This famine relief camp, which Ethiopian soldiers forcibly evacuated two weeks ago and burned almost to the ground, is back in business. Reborn a half mile from its ashes, it is struggling to feed and treat the diseases of tens of thousands of rag-clad returnees, almost all of whom will sleep again tonight on the dirt in the highland cold.
For the thousands who have come back, their daily existence -- at least for the present -- is a grim routine of waiting all day for food and scrounging for shelter. It rained last night, and today there were tents for only 3,000 persons.
There is a threat of epidemics, doctors say, and dysentery, typhus, typhoid and pneumonia are more prevalent among residents now than before the evacuation, according to a physician with a relief organization here.
Recalling their arduous journey, some who have returned are bitter.
The first four days out it rained hard, they say, harder than it has in half a year.
Kasey Gebramaray's 5-year-old boy died in the rain the first night. The farmer, who walked to Ibnet early this year with his wife and five children when he ran out of food on his farm, said today he wanted those who burned his grass hut and forced out his family to be punished.
"I want justice," he said through a translator.
Mebrat Alenu walked all the way home, just as the soldiers had told him to. It was a three-day journey east over mountains to his farm near a town called Sekota. On the way, he ate the 12 pounds of grain he had been issued when he was ordered from here. He spent one night at home, finding none of the food or seeds that had been promised by Ibnet authorities. So he came back, leaving behind 5,000 evacuees who he said were too weak for another three-day walk.
Abera Mekeone left early the first day of the three-day evacuation, before the burning started. He took his wife and 6-year-old boy eight hours up and behind the dun-colored hills that encircle Ibnet. There they stopped and waited for four days beside a steep hillside, the only shelter they could find from the rain. He and his family came back here when their food ran out.
There were 35,118 persons registered for famine relief here this morning. According to a chart in the steel-roofed office of Concern, an Irish relief agency here, there were only 2,545 persons left in Ibnet after the evacuation was stopped April 30. Before the burning began, the chart said, Ibnet had 58,071, which made it the largest famine relief camp in Ethiopia.
But these figures appear questionable. It did not seem to reporters and some relief workers here today that there were more than 15,000 in the camp. Many returnees have registered for food at least twice to obtain extra rations. Some famine victims were dragging large bags of wheat away from the camp, and relief officials say they sometimes sell the grain to nearby villagers.
What was clear, however, was that the evacuation of this camp, which reopened this week after the Ethiopian government responded to an international outcry, caused suffering and a number of deaths.
"Unfortunately, the week they all left there were very heavy rains. A lot of them were lying under trees. It adversely affected everyone's health. There is a lot more pneumonia, a lot more malnourishment," said Brid Kennedy, a nurse and head of the Concern feeding center here for children. "The evacuation has made us go back to scratch; in fact, it is worse than scratch now."

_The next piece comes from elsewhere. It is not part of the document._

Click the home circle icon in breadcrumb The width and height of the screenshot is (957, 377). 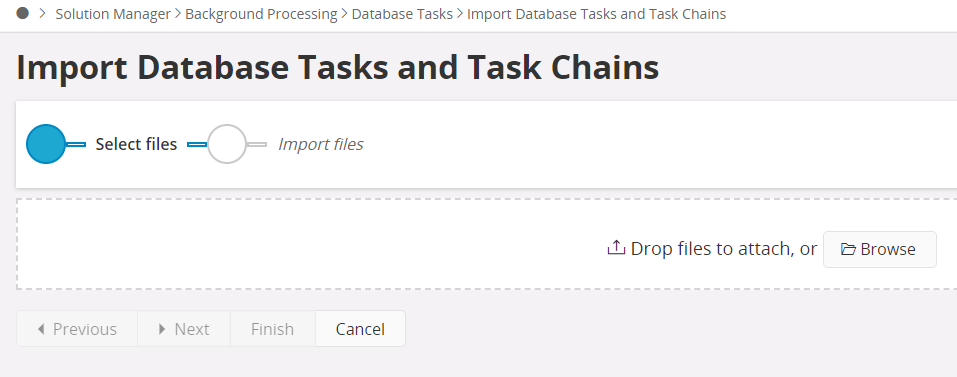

In the five days after the camp was evacuated, the government says, there were 103 deaths at Ibnet. Before the evacuation, Kennedy said, Concern was feeding 1,820 severely malnourished children. Today, she said, her organization is feeding 2,817.
Ato Adane Mamuye, the top government relief official here, insisted today that when the evacuation was carried out -- ostensibly to encourage people to go home in time for the planting season -- no children in intensive feeding programs were forced to leave. However, Kennedy said that all but 200 of the 4,800 children fed by Concern's intensive feeding program were forced out.
Although the Ethiopian government has admitted that mistakes were made in the way Ibnet was evacuated, relief workers here remained fearful of speaking too critically of the government.
While the present is bleak at Ibnet, the future is better for the returnees than it would have been had soldiers not burned the place down. Donors, aroused by publicity, have promised to erect tents for all the people here, accommodations much preferable to the leaky huts that used to house most camp residents. More doctors and nurses have been assigned, and deliveries of food have been stepped up.